__Textauszug__:
_____
Muss man heute überhaupt noch zeichnen können?
„Ja, unbedingt! Die Bedeutung des Zeichnens wird heute unterschätzt. Es ist ein Mittel des persönlichen Ausdrucks und bietet mir immer wieder neue Erkenntnisse – genau das möchte ich auch in meinem Beruf an der Schule vermitteln. Zeichnen ist eine Auseinandersetzung mit sich selbst und ein komplexer Prozess, bei dem Hand, Auge und Kopf zusammenwirken. Es öffnet ein grosses Feld für Imagination. Gerade heute, wo ich viel am Bürotisch sitze, vermisse ich das Zeichnen im Alltag oft. Ich muss mir bewusst die Zeit dafür schaffen. Aber es macht mir immer noch unglaublich viel Spass.
_____
__Aufgabe A__: Gib aus den Einträgen den Abschnitt genau wieder, der mit der Zeile beginnt, die „Identify the location of hammered.“ enthält, und mit der Zeile endet, die „blade (126, 154)“ enthält.
_____
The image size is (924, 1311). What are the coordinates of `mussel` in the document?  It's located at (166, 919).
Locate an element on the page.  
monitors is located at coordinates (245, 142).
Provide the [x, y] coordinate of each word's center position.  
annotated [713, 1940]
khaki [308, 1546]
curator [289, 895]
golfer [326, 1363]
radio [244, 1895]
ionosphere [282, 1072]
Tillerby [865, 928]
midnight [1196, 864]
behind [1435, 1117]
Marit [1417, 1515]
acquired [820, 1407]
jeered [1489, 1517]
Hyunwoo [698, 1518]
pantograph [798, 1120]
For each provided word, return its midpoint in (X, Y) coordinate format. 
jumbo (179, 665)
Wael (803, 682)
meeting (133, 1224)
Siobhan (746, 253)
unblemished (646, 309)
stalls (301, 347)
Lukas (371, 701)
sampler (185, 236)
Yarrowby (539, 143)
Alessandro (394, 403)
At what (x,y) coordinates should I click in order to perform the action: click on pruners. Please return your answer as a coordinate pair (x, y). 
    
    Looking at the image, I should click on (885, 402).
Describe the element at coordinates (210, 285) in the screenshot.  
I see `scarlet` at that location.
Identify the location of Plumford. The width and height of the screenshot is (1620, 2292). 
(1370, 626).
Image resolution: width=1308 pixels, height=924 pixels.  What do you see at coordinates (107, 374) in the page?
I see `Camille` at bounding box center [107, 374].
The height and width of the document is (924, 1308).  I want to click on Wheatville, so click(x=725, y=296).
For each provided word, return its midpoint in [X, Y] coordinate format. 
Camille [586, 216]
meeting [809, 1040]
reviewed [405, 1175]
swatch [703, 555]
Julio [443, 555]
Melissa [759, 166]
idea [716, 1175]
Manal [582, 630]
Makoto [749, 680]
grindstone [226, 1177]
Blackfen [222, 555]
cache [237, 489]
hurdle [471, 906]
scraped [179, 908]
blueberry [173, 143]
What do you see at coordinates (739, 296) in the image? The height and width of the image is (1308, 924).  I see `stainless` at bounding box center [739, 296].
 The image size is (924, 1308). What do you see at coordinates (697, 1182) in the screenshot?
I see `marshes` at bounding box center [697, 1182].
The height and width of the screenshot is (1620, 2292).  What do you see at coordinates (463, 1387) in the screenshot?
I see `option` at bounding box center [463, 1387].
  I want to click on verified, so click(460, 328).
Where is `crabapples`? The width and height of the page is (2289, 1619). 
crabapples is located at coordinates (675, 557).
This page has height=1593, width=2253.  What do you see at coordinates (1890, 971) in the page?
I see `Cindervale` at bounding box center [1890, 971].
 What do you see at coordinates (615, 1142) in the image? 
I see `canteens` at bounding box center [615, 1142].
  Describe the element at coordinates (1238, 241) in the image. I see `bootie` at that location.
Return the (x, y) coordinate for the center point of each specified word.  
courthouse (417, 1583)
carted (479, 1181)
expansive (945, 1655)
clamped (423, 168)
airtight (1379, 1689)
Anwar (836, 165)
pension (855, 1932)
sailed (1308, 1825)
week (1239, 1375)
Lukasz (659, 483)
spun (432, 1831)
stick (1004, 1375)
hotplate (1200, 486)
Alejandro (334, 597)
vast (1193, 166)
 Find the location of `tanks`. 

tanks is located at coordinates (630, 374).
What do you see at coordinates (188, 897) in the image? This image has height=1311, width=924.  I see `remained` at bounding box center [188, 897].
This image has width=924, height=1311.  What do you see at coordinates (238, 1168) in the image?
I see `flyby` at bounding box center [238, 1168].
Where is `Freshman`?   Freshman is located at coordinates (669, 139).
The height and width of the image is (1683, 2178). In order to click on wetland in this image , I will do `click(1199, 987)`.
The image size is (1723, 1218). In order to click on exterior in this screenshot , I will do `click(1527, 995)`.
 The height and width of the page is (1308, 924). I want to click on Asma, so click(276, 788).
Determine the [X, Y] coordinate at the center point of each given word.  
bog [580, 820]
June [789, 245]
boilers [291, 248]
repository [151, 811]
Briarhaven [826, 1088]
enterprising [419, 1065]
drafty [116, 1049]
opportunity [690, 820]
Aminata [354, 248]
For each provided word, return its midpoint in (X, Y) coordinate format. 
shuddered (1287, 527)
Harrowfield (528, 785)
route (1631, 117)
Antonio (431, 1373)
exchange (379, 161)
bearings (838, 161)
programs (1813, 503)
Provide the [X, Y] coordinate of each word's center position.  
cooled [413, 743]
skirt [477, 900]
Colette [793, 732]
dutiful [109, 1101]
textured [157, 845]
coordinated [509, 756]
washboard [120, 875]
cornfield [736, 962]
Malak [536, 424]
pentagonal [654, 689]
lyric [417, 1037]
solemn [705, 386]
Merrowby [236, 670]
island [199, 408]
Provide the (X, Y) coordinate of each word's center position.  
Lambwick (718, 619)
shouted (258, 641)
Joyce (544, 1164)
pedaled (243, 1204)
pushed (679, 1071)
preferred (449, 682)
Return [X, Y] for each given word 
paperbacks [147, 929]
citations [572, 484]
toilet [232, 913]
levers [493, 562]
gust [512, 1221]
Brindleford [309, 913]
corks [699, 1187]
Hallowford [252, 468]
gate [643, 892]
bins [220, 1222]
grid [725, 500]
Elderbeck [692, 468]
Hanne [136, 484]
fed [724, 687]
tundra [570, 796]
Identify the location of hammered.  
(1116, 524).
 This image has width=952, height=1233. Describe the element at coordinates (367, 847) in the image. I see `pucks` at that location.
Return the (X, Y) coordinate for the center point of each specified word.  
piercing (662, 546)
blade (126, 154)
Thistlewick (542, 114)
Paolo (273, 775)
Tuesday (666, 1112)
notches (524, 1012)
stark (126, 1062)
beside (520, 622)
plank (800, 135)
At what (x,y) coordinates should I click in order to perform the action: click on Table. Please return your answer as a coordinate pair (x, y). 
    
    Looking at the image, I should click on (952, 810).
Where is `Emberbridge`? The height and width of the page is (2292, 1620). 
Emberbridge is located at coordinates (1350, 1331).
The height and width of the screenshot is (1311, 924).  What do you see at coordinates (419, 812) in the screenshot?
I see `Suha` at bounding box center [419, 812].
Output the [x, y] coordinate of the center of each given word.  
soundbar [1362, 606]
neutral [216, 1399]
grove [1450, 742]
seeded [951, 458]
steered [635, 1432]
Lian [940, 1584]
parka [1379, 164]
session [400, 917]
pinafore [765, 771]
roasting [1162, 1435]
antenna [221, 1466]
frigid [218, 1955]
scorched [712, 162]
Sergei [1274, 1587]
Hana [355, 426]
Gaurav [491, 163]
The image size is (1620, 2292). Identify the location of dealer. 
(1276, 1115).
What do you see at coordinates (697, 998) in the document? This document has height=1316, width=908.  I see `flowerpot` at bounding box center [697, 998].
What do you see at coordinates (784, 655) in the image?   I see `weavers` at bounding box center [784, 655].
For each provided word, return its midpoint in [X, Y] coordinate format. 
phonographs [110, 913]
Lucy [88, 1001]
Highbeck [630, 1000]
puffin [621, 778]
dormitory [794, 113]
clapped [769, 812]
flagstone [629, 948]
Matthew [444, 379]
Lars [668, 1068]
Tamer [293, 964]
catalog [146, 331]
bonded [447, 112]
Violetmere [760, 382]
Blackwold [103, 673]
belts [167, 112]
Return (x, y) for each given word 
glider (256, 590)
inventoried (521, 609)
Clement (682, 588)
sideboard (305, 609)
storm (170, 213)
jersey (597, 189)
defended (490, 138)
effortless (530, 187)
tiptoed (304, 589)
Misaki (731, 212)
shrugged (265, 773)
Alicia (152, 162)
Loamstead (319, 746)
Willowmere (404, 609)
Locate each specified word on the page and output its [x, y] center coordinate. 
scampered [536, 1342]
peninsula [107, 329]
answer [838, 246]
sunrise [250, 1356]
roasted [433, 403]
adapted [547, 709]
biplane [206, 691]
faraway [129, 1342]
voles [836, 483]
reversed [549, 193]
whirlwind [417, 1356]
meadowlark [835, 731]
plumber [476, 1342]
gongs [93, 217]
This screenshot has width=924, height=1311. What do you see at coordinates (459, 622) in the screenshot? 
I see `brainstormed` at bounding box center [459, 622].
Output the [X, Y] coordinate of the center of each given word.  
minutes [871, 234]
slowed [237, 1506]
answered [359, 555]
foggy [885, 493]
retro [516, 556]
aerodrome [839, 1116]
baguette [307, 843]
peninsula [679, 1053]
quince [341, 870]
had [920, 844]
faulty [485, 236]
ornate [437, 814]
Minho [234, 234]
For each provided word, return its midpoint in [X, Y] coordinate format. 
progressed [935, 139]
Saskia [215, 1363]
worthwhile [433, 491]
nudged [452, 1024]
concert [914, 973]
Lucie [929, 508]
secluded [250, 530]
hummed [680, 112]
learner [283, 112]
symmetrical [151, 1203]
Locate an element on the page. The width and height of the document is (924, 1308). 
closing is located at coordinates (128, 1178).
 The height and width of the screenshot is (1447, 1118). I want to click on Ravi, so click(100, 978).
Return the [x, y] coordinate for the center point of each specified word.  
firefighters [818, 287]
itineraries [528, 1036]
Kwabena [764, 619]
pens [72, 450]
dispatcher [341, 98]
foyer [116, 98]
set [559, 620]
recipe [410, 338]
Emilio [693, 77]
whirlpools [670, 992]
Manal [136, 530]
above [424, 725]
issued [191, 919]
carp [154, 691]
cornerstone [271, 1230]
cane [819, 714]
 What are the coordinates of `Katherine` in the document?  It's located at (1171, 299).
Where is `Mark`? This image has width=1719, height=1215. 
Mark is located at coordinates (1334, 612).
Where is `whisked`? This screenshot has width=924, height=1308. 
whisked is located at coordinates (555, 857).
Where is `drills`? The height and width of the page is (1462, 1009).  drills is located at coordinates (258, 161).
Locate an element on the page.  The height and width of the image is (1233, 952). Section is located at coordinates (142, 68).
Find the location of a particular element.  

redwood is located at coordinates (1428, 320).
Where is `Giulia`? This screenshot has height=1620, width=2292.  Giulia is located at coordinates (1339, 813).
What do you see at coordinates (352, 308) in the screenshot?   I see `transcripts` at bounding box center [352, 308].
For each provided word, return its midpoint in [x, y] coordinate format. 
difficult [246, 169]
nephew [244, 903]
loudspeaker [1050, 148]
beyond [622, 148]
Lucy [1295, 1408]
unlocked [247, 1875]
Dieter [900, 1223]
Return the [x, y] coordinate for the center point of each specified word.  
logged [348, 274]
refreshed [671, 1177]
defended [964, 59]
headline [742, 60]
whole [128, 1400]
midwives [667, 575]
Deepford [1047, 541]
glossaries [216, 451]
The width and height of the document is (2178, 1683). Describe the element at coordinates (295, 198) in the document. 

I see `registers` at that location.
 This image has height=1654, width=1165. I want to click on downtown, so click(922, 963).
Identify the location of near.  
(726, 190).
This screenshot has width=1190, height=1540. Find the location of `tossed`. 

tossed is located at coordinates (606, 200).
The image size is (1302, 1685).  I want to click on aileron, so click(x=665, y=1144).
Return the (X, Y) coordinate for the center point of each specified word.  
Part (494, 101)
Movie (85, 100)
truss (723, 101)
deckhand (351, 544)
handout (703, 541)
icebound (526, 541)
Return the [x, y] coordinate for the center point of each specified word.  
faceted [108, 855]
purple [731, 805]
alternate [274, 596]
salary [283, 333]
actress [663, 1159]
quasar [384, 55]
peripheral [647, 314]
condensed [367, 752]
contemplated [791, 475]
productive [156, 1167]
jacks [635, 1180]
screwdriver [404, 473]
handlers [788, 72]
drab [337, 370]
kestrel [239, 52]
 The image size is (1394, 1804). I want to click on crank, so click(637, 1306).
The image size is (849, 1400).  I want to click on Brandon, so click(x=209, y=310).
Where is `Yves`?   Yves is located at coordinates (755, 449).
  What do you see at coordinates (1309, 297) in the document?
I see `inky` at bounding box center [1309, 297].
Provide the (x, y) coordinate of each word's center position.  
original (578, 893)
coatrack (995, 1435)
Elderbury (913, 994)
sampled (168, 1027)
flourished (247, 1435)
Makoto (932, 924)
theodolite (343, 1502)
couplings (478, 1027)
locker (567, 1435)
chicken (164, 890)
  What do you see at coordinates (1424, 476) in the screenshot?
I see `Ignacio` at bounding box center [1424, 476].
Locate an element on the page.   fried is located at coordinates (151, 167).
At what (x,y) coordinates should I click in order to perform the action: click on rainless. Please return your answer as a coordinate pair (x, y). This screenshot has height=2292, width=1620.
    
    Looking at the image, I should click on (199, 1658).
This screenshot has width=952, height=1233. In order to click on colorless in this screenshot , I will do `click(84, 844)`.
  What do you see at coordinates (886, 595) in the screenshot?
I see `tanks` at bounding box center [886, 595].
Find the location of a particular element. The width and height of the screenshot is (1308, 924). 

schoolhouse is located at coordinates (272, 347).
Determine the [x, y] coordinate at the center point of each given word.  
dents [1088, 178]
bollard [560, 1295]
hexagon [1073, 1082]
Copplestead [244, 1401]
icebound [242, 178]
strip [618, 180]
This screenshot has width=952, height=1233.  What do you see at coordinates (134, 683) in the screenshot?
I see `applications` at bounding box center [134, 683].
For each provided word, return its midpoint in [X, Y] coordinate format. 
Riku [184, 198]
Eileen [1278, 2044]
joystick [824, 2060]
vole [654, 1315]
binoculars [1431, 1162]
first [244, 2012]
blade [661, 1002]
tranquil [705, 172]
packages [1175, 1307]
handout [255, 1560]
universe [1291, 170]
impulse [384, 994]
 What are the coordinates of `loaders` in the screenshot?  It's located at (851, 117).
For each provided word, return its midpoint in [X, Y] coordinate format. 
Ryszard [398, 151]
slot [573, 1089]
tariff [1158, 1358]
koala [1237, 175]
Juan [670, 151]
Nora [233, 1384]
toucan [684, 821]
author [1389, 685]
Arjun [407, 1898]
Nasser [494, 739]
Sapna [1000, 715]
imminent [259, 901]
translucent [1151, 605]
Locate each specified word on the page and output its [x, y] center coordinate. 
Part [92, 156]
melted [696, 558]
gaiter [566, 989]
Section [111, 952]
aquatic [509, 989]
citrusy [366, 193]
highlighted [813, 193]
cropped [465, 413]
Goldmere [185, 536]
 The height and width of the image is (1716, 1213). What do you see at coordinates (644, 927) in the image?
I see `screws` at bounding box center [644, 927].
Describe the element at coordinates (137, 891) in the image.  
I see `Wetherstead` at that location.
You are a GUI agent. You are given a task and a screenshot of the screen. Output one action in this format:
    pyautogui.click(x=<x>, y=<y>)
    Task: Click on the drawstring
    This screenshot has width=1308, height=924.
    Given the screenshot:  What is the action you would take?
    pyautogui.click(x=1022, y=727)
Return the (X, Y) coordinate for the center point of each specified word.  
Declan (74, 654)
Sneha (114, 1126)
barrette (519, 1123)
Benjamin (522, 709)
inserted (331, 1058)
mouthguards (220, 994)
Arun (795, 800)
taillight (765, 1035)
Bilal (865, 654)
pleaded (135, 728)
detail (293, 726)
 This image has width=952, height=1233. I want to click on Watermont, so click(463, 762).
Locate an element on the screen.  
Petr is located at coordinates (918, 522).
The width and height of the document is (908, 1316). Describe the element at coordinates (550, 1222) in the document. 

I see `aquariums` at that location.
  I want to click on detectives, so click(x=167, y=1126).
_____
__Aufgabe B__: Schreibe aus dem Text über das Zeichnen die Stelle wortgetreu ab, die mit den Worten „Muss man heute“ anfängt und mit „unglaublich viel Spass.“ aufhört.

__Erwartete Ausgabe A__:
Identify the location of hammered.  
(1116, 524).
 This image has width=952, height=1233. Describe the element at coordinates (367, 847) in the image. I see `pucks` at that location.
Return the (X, Y) coordinate for the center point of each specified word.  
piercing (662, 546)
blade (126, 154)

__Erwartete Ausgabe B__:
Muss man heute überhaupt noch zeichnen können?
„Ja, unbedingt! Die Bedeutung des Zeichnens wird heute unterschätzt. Es ist ein Mittel des persönlichen Ausdrucks und bietet mir immer wieder neue Erkenntnisse – genau das möchte ich auch in meinem Beruf an der Schule vermitteln. Zeichnen ist eine Auseinandersetzung mit sich selbst und ein komplexer Prozess, bei dem Hand, Auge und Kopf zusammenwirken. Es öffnet ein grosses Feld für Imagination. Gerade heute, wo ich viel am Bürotisch sitze, vermisse ich das Zeichnen im Alltag oft. Ich muss mir bewusst die Zeit dafür schaffen. Aber es macht mir immer noch unglaublich viel Spass.